DIRECTIONS FOR THIS TASK —
As the answer, give a copy of each line below that includes the word "beside".
PROVIDED DATA START
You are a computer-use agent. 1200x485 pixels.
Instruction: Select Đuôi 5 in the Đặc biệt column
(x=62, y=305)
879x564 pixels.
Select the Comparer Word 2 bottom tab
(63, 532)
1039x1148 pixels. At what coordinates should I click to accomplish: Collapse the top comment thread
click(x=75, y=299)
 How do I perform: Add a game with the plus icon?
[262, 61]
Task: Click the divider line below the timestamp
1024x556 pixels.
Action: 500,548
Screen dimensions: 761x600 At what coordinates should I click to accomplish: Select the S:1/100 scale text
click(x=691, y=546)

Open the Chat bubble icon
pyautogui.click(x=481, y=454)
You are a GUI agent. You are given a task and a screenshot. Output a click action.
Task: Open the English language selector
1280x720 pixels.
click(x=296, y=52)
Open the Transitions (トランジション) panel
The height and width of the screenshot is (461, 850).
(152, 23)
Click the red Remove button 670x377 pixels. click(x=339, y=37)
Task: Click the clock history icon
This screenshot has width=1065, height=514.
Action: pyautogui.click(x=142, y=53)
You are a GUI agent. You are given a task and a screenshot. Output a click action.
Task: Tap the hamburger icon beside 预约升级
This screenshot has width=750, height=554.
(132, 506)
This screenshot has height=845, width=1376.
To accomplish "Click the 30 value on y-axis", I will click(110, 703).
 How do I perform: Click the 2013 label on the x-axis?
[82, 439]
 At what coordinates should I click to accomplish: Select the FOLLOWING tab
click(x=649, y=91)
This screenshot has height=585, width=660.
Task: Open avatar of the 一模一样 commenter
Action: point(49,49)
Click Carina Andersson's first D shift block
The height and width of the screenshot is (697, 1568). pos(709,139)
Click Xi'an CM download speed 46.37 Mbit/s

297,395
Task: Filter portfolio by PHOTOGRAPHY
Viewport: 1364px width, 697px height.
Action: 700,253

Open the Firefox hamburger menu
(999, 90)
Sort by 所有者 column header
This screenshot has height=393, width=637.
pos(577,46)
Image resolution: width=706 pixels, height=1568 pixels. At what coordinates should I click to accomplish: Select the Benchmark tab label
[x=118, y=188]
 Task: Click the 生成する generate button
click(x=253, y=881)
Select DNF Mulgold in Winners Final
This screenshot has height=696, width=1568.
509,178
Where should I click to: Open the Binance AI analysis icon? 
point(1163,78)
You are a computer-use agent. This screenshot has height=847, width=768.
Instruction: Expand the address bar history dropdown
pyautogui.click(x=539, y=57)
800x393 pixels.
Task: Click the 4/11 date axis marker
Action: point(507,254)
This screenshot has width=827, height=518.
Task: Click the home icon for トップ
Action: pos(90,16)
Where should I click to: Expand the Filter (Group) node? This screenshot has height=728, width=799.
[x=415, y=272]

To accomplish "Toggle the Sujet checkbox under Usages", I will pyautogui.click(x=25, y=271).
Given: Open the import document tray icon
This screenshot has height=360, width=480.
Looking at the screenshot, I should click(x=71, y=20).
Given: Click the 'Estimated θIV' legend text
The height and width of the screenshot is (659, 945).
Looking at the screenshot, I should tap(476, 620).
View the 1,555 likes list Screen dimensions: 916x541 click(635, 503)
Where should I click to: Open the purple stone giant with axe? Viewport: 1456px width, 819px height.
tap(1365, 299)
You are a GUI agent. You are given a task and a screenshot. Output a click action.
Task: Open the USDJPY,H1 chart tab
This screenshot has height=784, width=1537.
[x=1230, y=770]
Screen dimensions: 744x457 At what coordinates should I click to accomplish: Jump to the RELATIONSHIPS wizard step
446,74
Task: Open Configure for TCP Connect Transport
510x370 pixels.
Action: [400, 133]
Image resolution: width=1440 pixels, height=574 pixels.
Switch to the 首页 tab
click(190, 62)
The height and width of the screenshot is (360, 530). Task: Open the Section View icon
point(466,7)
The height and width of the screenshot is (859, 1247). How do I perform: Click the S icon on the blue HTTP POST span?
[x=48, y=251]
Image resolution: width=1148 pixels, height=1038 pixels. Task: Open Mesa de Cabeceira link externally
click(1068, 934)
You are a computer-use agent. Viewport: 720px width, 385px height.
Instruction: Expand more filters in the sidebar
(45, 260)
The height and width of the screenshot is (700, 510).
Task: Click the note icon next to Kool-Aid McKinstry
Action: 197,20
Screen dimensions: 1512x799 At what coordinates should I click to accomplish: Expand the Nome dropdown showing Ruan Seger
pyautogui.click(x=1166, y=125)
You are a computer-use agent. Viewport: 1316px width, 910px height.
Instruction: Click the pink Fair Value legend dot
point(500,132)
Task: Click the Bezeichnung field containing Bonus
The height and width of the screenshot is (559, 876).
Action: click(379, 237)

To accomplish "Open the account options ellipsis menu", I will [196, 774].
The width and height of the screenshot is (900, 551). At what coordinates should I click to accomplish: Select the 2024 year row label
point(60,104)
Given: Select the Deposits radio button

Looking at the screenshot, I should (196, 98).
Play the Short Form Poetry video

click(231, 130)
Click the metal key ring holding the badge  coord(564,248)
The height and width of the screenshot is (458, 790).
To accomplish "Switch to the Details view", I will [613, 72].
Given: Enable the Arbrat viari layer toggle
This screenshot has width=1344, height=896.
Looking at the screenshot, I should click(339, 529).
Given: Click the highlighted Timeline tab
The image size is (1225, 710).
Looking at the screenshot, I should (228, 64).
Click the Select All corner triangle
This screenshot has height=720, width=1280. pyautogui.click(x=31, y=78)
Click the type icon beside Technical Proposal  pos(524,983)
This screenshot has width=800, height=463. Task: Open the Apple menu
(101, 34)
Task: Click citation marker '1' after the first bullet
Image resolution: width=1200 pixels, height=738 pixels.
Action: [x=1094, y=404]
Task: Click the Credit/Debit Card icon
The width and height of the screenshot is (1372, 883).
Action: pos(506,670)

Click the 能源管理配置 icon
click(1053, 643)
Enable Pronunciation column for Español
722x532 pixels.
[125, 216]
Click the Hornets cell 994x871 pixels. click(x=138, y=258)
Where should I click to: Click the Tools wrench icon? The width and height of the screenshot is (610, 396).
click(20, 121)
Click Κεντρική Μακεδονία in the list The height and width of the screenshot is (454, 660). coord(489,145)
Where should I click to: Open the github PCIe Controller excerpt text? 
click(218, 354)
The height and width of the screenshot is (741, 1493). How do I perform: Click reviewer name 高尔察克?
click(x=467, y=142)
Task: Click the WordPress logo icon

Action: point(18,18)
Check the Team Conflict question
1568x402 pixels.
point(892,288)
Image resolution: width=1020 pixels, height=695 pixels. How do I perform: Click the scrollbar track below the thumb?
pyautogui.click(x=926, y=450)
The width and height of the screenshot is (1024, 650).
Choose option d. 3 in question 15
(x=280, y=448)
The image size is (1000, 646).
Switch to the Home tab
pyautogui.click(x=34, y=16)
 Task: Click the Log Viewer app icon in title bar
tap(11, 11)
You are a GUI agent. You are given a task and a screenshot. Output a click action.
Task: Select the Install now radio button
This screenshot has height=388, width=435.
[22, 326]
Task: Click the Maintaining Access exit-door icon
PROVIDED DATA END
TASK ANSWER —
Task: Tap the hamburger icon beside 预约升级
Click the type icon beside Technical Proposal  pos(524,983)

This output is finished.